お腹の中の臓器の病気以外の痛みもあるのか、という疑問が浮かぶと思いますが、あります。

お腹は痛いのに、押しても痛くない場合があります。これは血管が詰まったりする病気の可能性が高いです。
(上腸間膜動脈血栓症など)

また、お腹の表面、詳しくいうと神経に沿った痛みの場合があり、これは、帯状疱疹だったりします。

他にも、お腹皮膚の神経が締め付けられる前皮神経絞扼症候群なんていうのもあります。

それぞれ、帯状疱疹は痛みの分布が神経の支配分布,
前皮神経絞扼症候群はCarnett's sign と言って腹筋に力を入れた時痛みが悪くなるかといった、見分け方がありますが、見分け方の元になっているのは、どこに病気があるか、つまり解剖学的な位置です。

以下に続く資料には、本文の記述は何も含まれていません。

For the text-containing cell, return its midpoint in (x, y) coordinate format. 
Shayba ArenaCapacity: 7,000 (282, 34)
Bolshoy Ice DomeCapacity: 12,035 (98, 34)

これを特定するだけで、だいぶ絞られてくることがわかりますよね。

診察では少し大雑把ですが、画像だともっとわかります。

例えば、腎臓の周囲には膜で囲われており、どの膜で囲われたスペースから出てくるかで、病気の種類が、悪性リンパ腫から、良性腫瘍まで全然変わってきます。


https://遠隔画像診断.jp/archives/8149


例えば、膵臓の周りのスペースに病気があるとわかれば、腎臓癌では絶対ありません。
こんなふうにして絞っていきます。

でも、実は学生時代はこのように教えられたわけではなく、腎臓の周囲には、〇〇があって、△△があると言った形式で知識を入れていきました。

地図であらかじめ知らない街のイメージをつけるのと、目的地に時間通りに着くために最短距離で実際に歩くのとでは、理解が異なるでしょう。

現場に出てから、このような知識の配列を、現実に意味がある序列に並びなおして、頭の中に、別なフローチャートを作って記憶して使っているわけです。